▸ Exercise objective
Transcribe the material verbatim, starting at its first line and stopping once the line containing "Task: Click the Linux penguin icon" has been given; no picture should appear.

▸ Excerpted records
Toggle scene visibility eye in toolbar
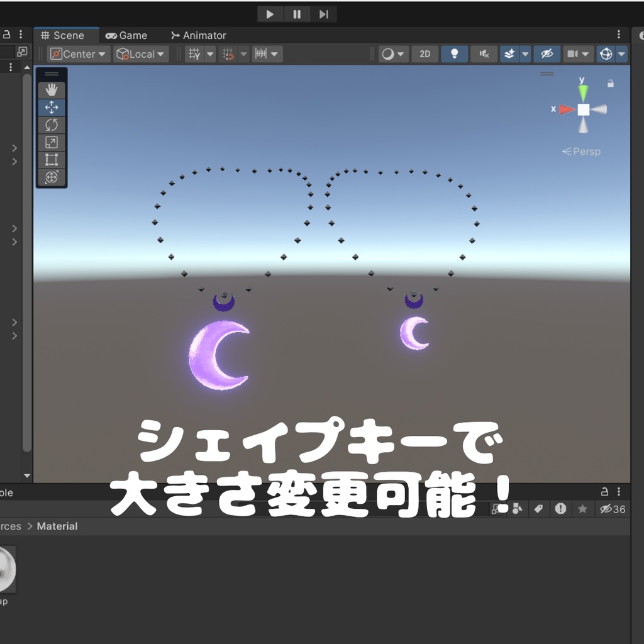The width and height of the screenshot is (644, 644). [x=547, y=54]
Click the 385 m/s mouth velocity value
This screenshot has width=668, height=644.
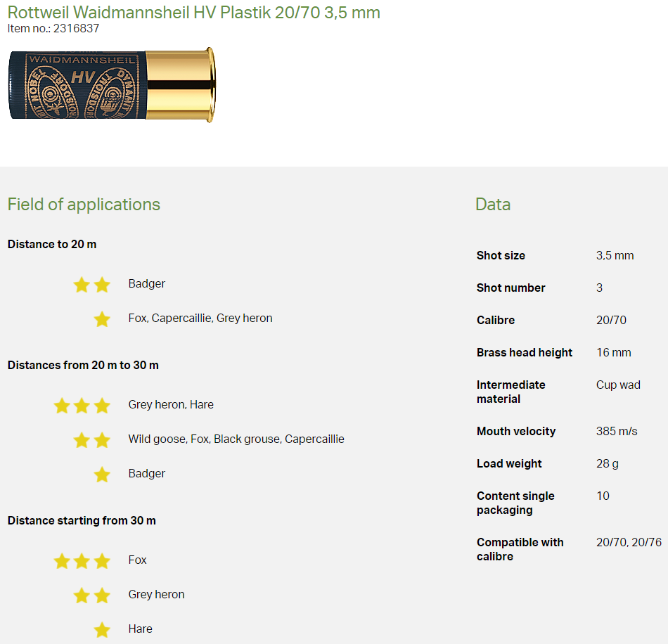pos(617,432)
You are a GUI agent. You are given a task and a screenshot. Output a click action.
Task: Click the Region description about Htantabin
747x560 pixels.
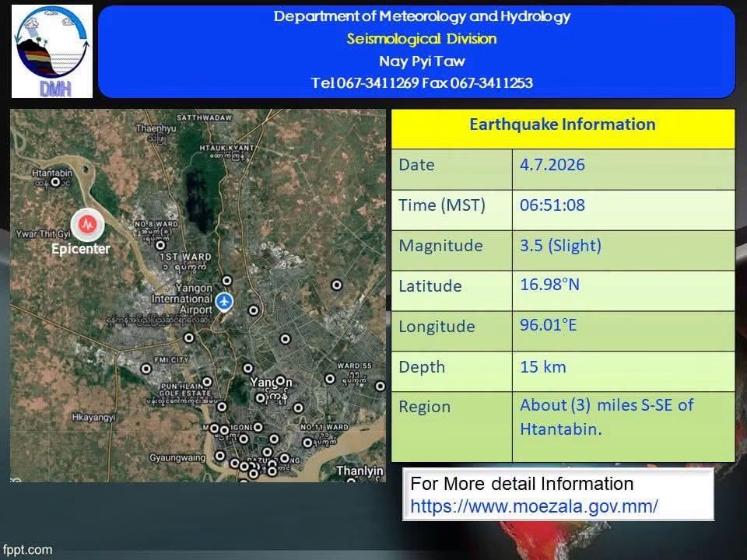tap(606, 417)
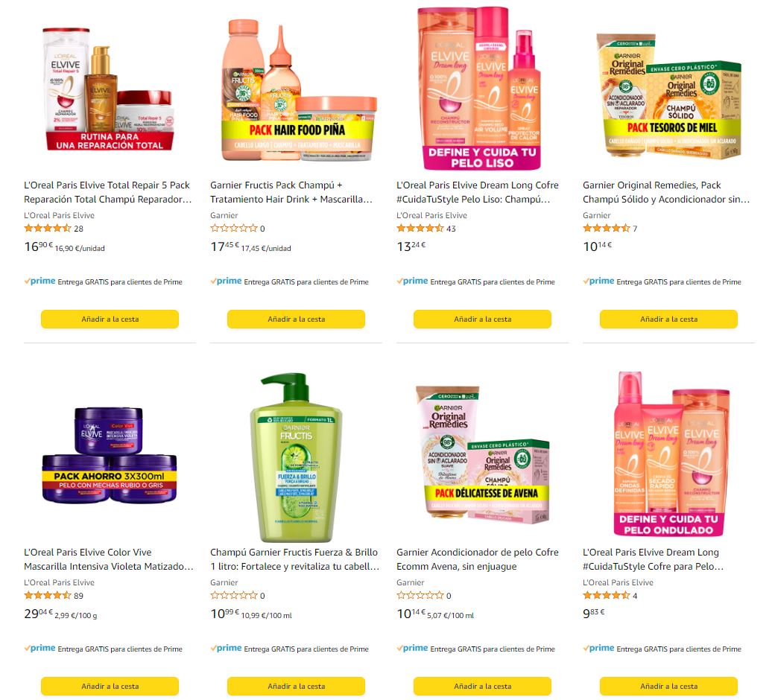Image resolution: width=772 pixels, height=700 pixels.
Task: Click star rating of Elvive Dream Long Pelo Liso
Action: pyautogui.click(x=420, y=229)
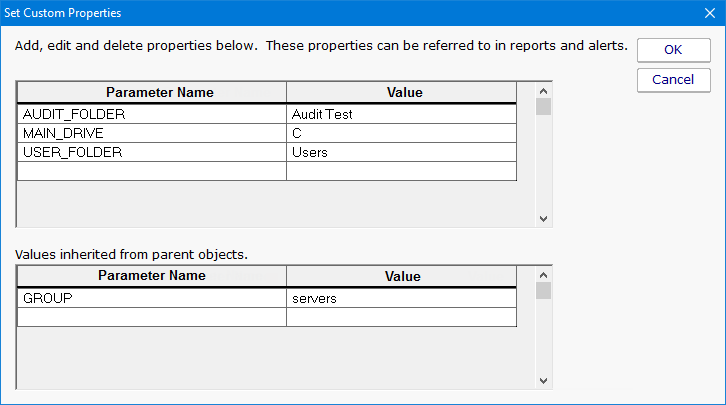Edit the 'Audit Test' value cell
Screen dimensions: 726x405
click(402, 114)
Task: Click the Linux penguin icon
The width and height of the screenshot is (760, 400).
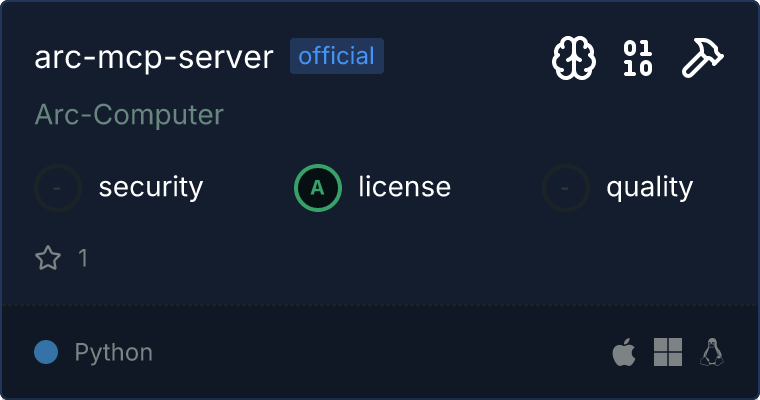Action: pyautogui.click(x=712, y=352)
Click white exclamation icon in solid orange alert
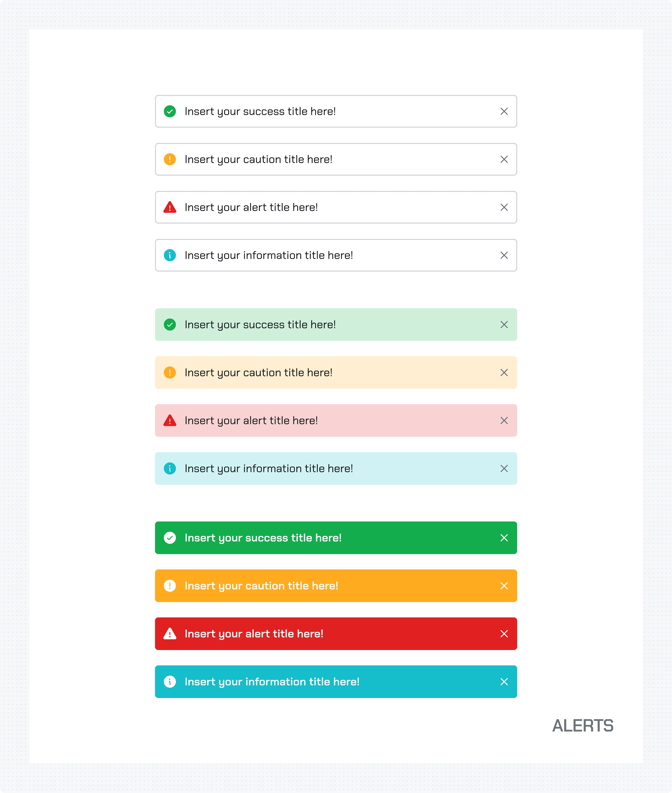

▸ Answer to this exercise
Toggle scene visibility eye in toolbar
The width and height of the screenshot is (644, 644). [x=547, y=54]
Click the 385 m/s mouth velocity value
This screenshot has width=668, height=644.
pos(617,432)
You are a GUI agent. You are given a task and a screenshot. Output a click action.
Task: Click the Region description about Htantabin
747x560 pixels.
tap(606, 417)
Image resolution: width=772 pixels, height=700 pixels.
Task: Click star rating of Elvive Dream Long Pelo Liso
Action: pyautogui.click(x=420, y=229)
Edit the 'Audit Test' value cell
Screen dimensions: 726x405
click(402, 114)
Task: Click the Linux penguin icon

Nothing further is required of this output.